Saved data entries:

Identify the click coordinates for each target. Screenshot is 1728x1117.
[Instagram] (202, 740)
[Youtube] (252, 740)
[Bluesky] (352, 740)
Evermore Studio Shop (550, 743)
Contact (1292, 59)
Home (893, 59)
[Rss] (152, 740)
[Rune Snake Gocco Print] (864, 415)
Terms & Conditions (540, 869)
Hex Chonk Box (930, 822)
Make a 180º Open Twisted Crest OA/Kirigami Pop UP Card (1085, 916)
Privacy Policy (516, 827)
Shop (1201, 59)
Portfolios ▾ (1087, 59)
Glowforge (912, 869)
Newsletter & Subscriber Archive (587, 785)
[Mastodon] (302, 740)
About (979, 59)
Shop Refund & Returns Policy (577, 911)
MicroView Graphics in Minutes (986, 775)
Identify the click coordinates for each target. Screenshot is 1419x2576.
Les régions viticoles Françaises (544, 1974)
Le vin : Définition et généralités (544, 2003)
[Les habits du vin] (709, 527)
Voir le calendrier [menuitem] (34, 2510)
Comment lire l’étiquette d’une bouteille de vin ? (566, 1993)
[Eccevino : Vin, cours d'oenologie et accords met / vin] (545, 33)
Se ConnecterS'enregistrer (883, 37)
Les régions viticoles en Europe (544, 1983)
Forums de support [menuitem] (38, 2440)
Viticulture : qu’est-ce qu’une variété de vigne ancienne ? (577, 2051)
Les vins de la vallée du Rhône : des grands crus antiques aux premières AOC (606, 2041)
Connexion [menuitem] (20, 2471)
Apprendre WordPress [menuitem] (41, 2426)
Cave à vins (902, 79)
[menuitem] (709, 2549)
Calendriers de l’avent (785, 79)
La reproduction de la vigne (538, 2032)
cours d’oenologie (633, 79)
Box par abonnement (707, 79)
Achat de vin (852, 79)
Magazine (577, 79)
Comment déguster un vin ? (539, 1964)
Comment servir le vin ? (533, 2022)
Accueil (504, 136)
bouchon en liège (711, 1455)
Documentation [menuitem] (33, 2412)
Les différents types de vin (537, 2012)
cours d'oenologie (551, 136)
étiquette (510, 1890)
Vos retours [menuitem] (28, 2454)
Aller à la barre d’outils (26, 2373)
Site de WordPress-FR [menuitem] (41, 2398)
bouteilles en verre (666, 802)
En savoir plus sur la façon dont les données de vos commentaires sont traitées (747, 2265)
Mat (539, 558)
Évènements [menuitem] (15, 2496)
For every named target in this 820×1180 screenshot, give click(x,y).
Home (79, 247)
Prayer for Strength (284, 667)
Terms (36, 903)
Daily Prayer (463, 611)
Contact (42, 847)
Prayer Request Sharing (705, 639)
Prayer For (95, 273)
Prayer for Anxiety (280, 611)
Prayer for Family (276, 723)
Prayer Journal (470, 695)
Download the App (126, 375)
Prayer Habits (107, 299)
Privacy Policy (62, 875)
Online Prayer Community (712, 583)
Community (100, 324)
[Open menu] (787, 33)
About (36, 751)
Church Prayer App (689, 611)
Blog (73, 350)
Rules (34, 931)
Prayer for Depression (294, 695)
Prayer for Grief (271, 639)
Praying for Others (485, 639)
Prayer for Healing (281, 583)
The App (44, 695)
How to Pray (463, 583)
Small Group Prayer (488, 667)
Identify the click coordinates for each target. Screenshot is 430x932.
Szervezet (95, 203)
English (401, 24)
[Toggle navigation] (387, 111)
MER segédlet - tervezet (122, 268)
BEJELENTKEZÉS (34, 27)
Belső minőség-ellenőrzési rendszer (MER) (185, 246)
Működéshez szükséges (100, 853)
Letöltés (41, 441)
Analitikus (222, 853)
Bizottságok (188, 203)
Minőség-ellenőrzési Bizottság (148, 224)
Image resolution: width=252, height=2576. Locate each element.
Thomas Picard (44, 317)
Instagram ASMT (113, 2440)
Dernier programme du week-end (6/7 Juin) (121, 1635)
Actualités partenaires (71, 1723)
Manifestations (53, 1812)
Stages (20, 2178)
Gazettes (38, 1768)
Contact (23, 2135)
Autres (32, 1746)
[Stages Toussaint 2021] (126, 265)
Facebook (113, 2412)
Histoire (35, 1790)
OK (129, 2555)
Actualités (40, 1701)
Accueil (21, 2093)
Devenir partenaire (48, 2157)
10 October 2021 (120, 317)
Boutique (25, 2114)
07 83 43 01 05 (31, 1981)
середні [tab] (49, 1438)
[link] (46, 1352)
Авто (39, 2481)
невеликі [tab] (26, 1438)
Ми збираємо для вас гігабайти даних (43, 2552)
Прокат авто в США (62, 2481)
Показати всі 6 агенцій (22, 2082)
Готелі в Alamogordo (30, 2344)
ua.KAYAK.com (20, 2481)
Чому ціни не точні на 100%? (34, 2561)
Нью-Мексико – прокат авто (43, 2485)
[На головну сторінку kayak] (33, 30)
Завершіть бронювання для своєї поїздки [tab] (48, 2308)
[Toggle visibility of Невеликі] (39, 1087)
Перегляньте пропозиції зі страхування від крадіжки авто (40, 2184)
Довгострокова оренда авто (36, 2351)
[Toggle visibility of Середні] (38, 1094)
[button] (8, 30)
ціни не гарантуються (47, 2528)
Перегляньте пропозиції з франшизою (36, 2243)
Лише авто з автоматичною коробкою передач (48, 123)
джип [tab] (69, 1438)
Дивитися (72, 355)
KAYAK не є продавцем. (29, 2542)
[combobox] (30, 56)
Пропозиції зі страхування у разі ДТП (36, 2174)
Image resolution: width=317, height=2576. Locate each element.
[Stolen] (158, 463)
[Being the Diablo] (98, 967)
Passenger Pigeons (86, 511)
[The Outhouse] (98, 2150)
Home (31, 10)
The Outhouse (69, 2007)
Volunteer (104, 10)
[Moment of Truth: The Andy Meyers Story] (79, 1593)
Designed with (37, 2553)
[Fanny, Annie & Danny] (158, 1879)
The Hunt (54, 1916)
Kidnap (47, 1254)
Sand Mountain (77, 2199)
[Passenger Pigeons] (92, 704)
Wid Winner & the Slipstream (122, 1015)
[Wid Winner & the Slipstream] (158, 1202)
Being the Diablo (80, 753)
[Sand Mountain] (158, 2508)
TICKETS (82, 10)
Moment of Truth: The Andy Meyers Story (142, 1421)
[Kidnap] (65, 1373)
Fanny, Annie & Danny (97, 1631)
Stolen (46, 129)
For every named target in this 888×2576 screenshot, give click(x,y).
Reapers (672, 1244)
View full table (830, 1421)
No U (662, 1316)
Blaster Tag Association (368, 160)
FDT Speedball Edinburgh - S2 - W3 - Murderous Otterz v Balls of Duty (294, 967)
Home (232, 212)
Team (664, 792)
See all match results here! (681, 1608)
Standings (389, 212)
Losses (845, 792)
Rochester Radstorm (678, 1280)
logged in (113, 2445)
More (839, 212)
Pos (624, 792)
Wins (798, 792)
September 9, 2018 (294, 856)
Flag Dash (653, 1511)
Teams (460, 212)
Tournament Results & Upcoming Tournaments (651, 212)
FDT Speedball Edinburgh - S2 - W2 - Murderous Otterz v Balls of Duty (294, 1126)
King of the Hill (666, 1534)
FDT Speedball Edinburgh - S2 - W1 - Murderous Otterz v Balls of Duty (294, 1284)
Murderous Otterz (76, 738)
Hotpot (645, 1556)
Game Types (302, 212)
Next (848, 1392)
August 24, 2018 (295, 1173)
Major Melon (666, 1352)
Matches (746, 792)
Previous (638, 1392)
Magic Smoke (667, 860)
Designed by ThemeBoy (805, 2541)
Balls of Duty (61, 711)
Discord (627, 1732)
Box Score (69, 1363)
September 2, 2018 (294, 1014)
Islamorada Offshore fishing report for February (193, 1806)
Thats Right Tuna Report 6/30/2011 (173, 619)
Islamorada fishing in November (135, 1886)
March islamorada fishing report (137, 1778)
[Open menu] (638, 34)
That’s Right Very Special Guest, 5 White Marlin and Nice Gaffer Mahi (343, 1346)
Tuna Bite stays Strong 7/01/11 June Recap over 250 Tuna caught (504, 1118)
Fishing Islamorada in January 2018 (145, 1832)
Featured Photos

### What to do
In the entries above, find the line holding "Les différents types de vin (537, 2012)" and the line holding "Évènements [menuitem] (15, 2496)", then retype exactly those two lines and every line between them, and nothing else.

### Reply
Les différents types de vin (537, 2012)
cours d'oenologie (551, 136)
étiquette (510, 1890)
Vos retours [menuitem] (28, 2454)
Aller à la barre d’outils (26, 2373)
Site de WordPress-FR [menuitem] (41, 2398)
bouteilles en verre (666, 802)
En savoir plus sur la façon dont les données de vos commentaires sont traitées (747, 2265)
Mat (539, 558)
Évènements [menuitem] (15, 2496)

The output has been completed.